En un momento en el que la discusión sobre las herramientas de inteligencia artificial está en su momento más caliente, una patente presentada por Sony podría ser el elemento más polémico. Hace apenas unas semanas se hizo público que PlayStation había presentado una patente titulada «edición automática y personalizada de contenido de video mediante inteligencia artificial». El título no es demasiado descriptivo, pero hace referencia a una tecnología capaz de modificar en tiempo real el contenido de un videojuego o película para editar, omitir o silenciar una parte ofensiva. En resumen, una forma de censura gestionada por la IA.

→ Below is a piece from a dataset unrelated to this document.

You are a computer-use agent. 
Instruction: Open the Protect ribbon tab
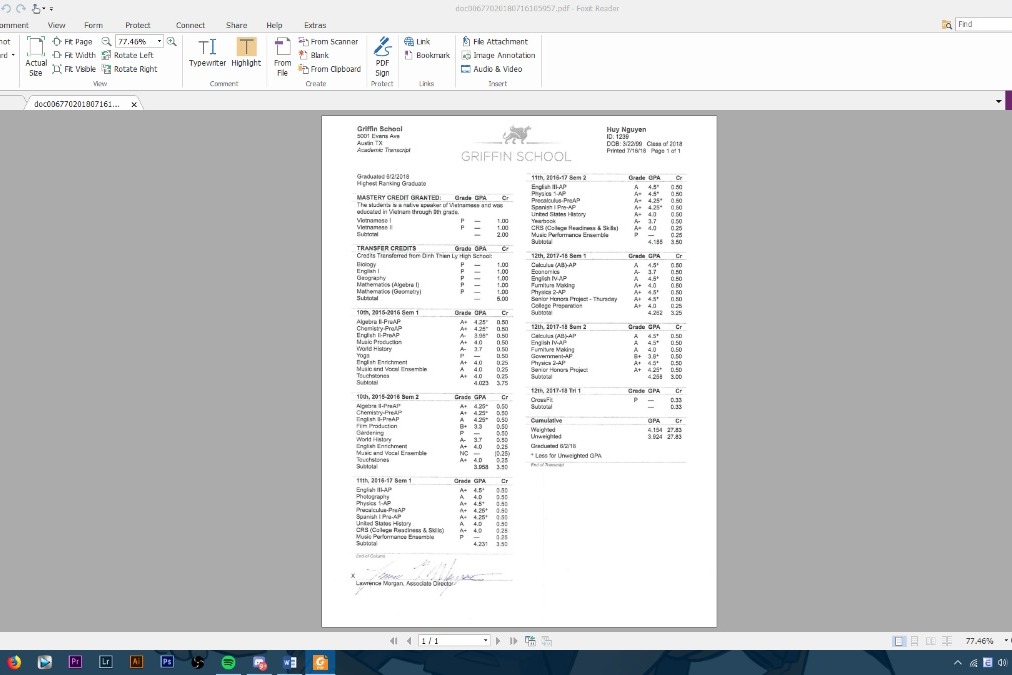(138, 25)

La idea de la patente es que los usuarios puedan crear parámetros de filtrado «personalizados y específicos» que les permitiría elegir “el tipo de contenido que no desean ver”. Así pues, la tecnología descrita en la patente sería capaz de detectar cuándo se va a mostrar y evitarlo. «El contenido objetable puede ser doblado o alterado de otra manera, por ejemplo, utilizando tecnología ‘deepfake’ para sustituirlo (…) Adicional o alternativamente, una imagen o palabra del contenido puede ocultarse o sustituirse. También pueden utilizarse barras de censura, así como el desenfoque de píxeles o la eliminación o recorte de secciones audiovisuales», dice un apartado de la patente en cuestión.

Es difícil imaginar, por ejemplo, cómo se podría censurar algo como el próximo GTA 6.
De acuerdo con el texto de la patente presentada por Sony, uno de los casos de uso de esta tecnología sería el control parental. Si en un videojuego se dicen insultos y tú no quieres que un menor a tu cuidado los escuche, podrías activar este sistema para que sean censurados. Sin embargo, la empresa cree que hay más opciones interesantes. «El usuario puede tener un problema con los payasos y los globos rojos y decidir que estos elementos no deben mostrarse en los contenidos audiovisuales. Este tipo de filtros no necesariamente será utilizado solo por padres, también por una audiencia general que quiere disfrutar del contenido mientras evita elementos que considera sensibles o prefiere no ver».
Esto ha dado lugar a un debate sobre la visión artística. Poniendo como ejemplo un juego de la propia PlayStation, dudo que The Last of Us Parte 2 pueda comprenderse si se omite su violencia. Cualquiera que haya jugado sabe que hay momentos muy desagradables y quizá más de uno haya cerrado los ojos en alguna escena. Sin embargo, parte del mensaje se perdería si no fuera así. El juego tiene la ambición de resultar desagradable en algunos momentos para reforzar sus ideas principales. La censura crearía una experiencia significativamente diferente desde el punto de vista artístico.
El extraño mundo de las patentes
Señalar que Sony se plantea patentar esta idea es importante, pero también hay que entender que este tipo de invenciones tienen una importancia relativa. El objetivo de este tipo de aplicaciones es conseguir los derechos exclusivos de explotación de un producto por si fuera interesante desarrollarlo. Es en ese «por si fuera» dónde está la clave. Que se haya llevado a cabo una patente así no significa que PlayStation 6 vaya a introducir un programa capaz de censurar juegos en tiempo real ni que los juegos de la marca piensen implementar filtros especiales.
Para contextualizar podemos mencionar, por ejemplo, que en 2009 Sony patentó una tecnología que permitiría conectar dos PlayStation 3 de forma simultánea mediante un cable ethernet para crear una especie de proyector holográfico. Citando ideas más bajadas a tierra, muchas compañías también han patentado sistemas de matchmaking destinados a manipular al jugador que jamás se introdujeron a sus videojuegos. La mera existencia de cosas así asusta y es normal, pero eso no significa que la censura generalizada esté a la vuelta de la esquina ni que el arte se vaya a destruir de la noche a la mañana.